Ergonomics of raw-pointer slices

kornel · September 9, 2022, 12:56pm

In unsafe code it's common to have pointer + length pairs, but due to strict requirements of &mut they can't always be turned into a safe slice.

Rust has a type for this: *mut [T]. However, this type is currently painful to use:

All slice convenience methods are implemented for safe slices only.
Index doesn't support unsafe
Raw slices don't even support indexing by range, which is safe (in the sense that creation of new raw pointers is safe). raw_slice[a..b] could be equivalent of the safe ~~ptr.add()~~ ptr.wrapping_add() with their length appropriately checked and adjusted.
SliceIndex has an unstable get_unchecked for raw pointers, but is missing checked variants that work on raw slices. Bounds checking is still valuable, even if the pointer is risky.
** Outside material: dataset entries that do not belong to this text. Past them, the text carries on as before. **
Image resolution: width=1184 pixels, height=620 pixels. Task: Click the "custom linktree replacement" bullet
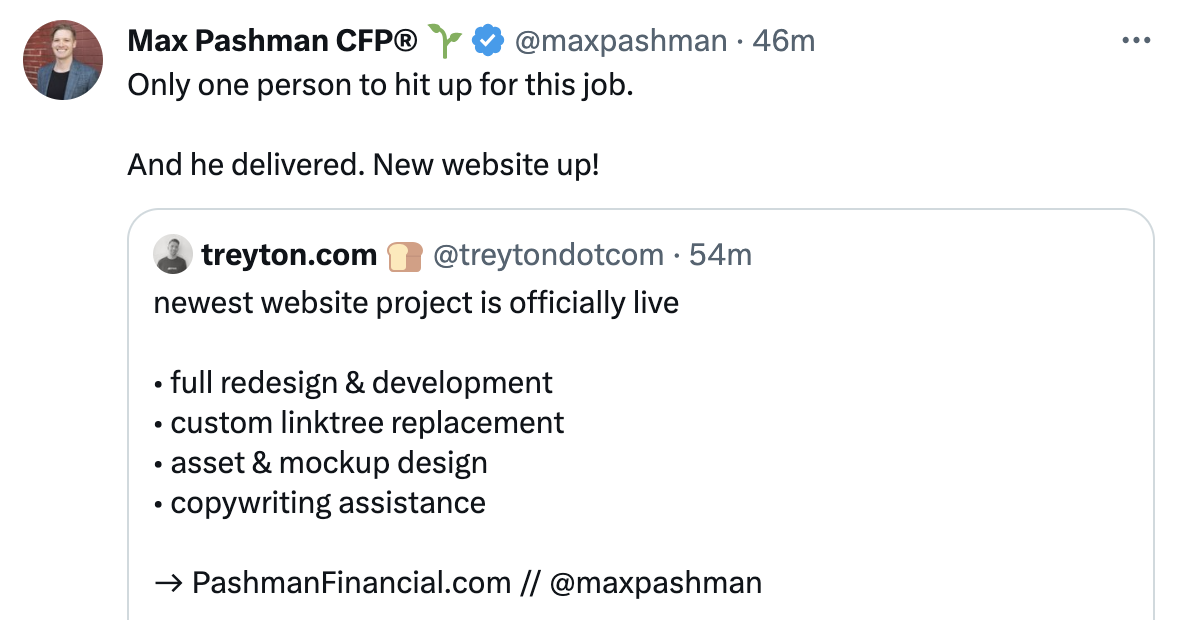point(367,422)
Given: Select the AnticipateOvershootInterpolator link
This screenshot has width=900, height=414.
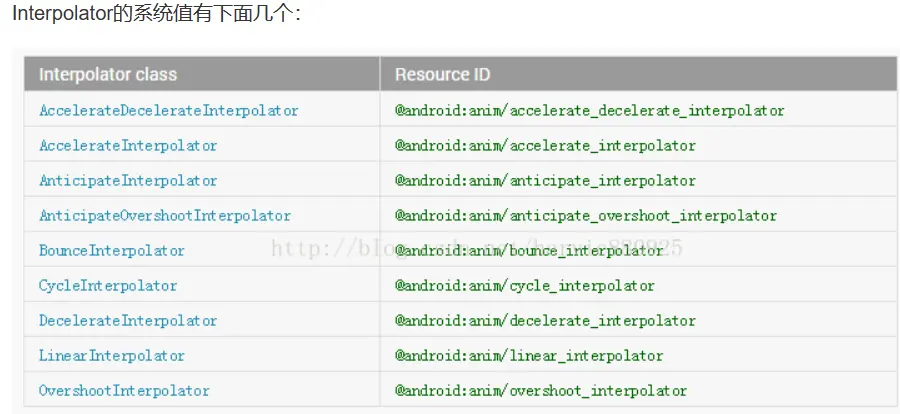Looking at the screenshot, I should (x=165, y=215).
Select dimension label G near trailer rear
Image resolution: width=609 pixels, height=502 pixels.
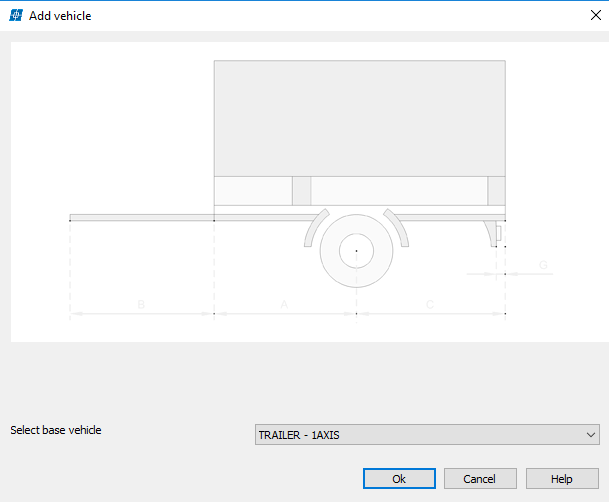tap(543, 265)
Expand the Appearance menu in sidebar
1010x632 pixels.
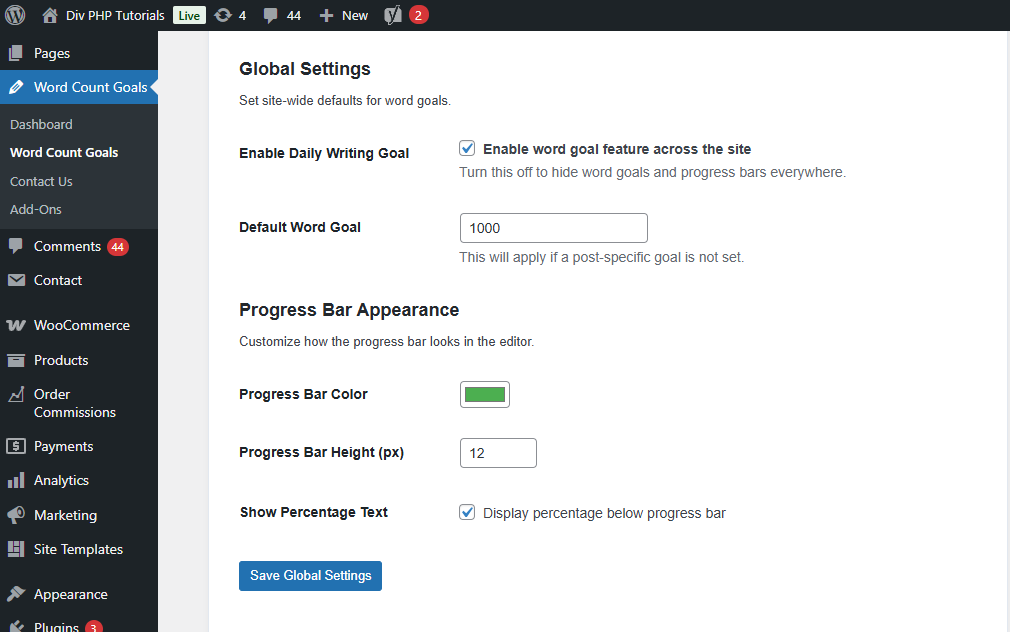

I'm bringing this in the context of the firecracker vm buffer overflow vulnerability. It basically needed unsafe slices, and implemented them with a bug. A get_host_address function returned a pointer valid for *mut T only (one element and no more), but the caller of this function interpreted it as a pointer for an entire buffer of some greater length — a classic buffer overflow.

I presume these are raw pointers to shared mutable memory, so &mut [u8] wouldn't be appropriate. But if *mut [T] was as easy to use as &mut [T], then this code wouldn't operate on raw pointers without a size so much, and the confusion between get() -> *mut T and get() -> *mut [T] could have been caught.

RalfJung · September 9, 2022, 1:37pm

No it cannot be safe, since this function lets you safely create a raw slice with arbitrary length. (It could be safe if it used wrapping_add, though.)

But I fully agree that our raw pointer ergonomics in general are pretty bad (obligatory link to Gankra's blog post), and for slices it is particularly bad. Some currently unstable APIs that can hopefully help:

Tracking Issue for raw slice len() method (slice_ptr_len, const_slice_ptr_len) · Issue #71146 · rust-lang/rust · GitHub
Tracking Issue for raw slice getters (slice_ptr_get) · Issue #74265 · rust-lang/rust · GitHub
Tracking Issue for `*mut [T]::split_at_mut` · Issue #95595 · rust-lang/rust · GitHub

dlight · September 9, 2022, 2:32pm

I think the lesson from this is that ergonomics of unsafe code matters, and just discouraging unsafe usage by making it noisier isn't a good safety strategy.

That's why I think Rust should have indexing operators for raw pointers (just like C), as long as they are used only inside unsafe blocks (except for range indexes). So this works:

let x: *mut i8 = ..;

unsafe { x[10] } // same as unsafe { x.offset(10) }

let y: *mut [i8] = ..;

unsafe { y[10] } // to decide: either panics on bounds checking, or UB

x[1..2] // same as std::ptr::slice_from_raw_parts(..), doesn't need unsafe

This could be accomplished by another set of indexing traits, like UnsafeIndex and UnsafeIndexMut, with a compiler-enforced constraint that a type can't implement at same time both unsafe and safe indexing traits for the same Idx.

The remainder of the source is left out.